→ Instructions for the task
Give back exactly the lines of the entries below from the line with "2019年7月 (252, 652)" to the line with "2022年4月 (252, 478)", inclusive, and only those.

(Stored records)
= Beginning of Section =
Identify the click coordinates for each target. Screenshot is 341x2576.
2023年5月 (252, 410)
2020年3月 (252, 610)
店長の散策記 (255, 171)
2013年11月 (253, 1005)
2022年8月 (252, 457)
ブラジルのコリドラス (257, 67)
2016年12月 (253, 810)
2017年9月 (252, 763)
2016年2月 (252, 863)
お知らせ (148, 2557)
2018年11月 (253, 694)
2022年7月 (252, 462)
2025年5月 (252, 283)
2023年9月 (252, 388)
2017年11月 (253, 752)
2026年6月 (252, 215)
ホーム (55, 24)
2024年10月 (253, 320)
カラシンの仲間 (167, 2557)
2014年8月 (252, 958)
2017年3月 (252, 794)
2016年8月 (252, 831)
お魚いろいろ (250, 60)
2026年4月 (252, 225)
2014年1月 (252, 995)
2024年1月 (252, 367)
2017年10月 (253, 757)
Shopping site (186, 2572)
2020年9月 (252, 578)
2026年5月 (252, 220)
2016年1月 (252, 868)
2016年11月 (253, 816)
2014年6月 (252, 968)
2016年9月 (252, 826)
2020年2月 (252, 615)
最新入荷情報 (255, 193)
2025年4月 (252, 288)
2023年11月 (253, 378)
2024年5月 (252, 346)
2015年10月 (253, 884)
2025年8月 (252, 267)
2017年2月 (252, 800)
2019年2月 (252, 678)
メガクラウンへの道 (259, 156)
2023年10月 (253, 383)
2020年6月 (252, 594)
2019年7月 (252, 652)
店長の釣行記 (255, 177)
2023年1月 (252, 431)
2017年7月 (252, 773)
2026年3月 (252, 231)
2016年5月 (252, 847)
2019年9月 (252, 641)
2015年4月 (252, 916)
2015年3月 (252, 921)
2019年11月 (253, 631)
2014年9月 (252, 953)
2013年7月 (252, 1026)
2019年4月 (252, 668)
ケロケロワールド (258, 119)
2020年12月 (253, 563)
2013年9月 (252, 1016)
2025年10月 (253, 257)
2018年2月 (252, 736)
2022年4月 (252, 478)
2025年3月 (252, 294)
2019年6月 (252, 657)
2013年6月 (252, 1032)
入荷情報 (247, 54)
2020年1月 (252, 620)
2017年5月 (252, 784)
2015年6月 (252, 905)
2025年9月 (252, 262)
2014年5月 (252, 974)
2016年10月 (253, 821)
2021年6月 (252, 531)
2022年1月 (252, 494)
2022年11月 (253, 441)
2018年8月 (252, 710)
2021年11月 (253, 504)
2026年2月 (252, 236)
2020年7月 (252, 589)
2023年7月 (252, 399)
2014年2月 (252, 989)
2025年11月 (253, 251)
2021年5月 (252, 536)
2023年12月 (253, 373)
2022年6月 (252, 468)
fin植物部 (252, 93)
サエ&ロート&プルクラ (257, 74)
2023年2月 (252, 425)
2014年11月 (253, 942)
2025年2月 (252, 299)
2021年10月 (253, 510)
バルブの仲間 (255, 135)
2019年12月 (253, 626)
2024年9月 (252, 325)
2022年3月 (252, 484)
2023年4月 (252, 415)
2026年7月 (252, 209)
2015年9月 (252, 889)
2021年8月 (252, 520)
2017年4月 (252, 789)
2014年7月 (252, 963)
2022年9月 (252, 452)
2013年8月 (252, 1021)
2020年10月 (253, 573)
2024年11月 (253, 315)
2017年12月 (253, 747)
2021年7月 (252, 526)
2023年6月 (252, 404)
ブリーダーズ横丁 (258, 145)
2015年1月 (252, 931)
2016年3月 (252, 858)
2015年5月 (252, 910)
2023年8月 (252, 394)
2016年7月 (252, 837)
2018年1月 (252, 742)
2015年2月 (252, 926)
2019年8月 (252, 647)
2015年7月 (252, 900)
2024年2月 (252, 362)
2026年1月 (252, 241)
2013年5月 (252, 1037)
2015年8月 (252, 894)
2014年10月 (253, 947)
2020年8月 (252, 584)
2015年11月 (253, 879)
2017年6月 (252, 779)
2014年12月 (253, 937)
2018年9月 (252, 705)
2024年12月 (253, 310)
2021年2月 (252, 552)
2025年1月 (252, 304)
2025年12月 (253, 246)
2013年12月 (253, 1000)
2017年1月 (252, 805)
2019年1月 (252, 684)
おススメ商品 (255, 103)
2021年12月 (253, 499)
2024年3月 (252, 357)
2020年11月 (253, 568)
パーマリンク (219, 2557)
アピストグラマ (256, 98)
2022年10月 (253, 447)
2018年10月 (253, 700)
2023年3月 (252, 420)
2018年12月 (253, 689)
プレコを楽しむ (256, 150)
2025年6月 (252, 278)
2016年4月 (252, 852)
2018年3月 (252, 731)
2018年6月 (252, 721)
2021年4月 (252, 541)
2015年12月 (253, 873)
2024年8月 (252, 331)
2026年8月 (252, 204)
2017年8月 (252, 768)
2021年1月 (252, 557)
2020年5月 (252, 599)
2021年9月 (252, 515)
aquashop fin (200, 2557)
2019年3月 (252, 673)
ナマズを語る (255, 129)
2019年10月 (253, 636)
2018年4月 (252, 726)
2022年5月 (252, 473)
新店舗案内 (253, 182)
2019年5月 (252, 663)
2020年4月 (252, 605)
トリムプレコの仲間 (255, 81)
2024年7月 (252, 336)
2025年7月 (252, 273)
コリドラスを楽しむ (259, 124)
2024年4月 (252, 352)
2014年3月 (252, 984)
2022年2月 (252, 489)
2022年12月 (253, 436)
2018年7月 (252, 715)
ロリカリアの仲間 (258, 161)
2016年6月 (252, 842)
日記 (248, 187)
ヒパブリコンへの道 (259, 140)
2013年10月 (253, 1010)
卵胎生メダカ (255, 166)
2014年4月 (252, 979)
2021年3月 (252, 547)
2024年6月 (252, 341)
= End of Section =
→ Answer for this exercise
2019年7月 (252, 652)
店長の釣行記 (255, 177)
2023年1月 (252, 431)
2017年7月 (252, 773)
2026年3月 (252, 231)
2016年5月 (252, 847)
2019年9月 (252, 641)
2015年4月 (252, 916)
2015年3月 (252, 921)
2019年11月 (253, 631)
2014年9月 (252, 953)
2013年7月 (252, 1026)
2019年4月 (252, 668)
ケロケロワールド (258, 119)
2020年12月 (253, 563)
2013年9月 (252, 1016)
2025年10月 (253, 257)
2018年2月 (252, 736)
2022年4月 (252, 478)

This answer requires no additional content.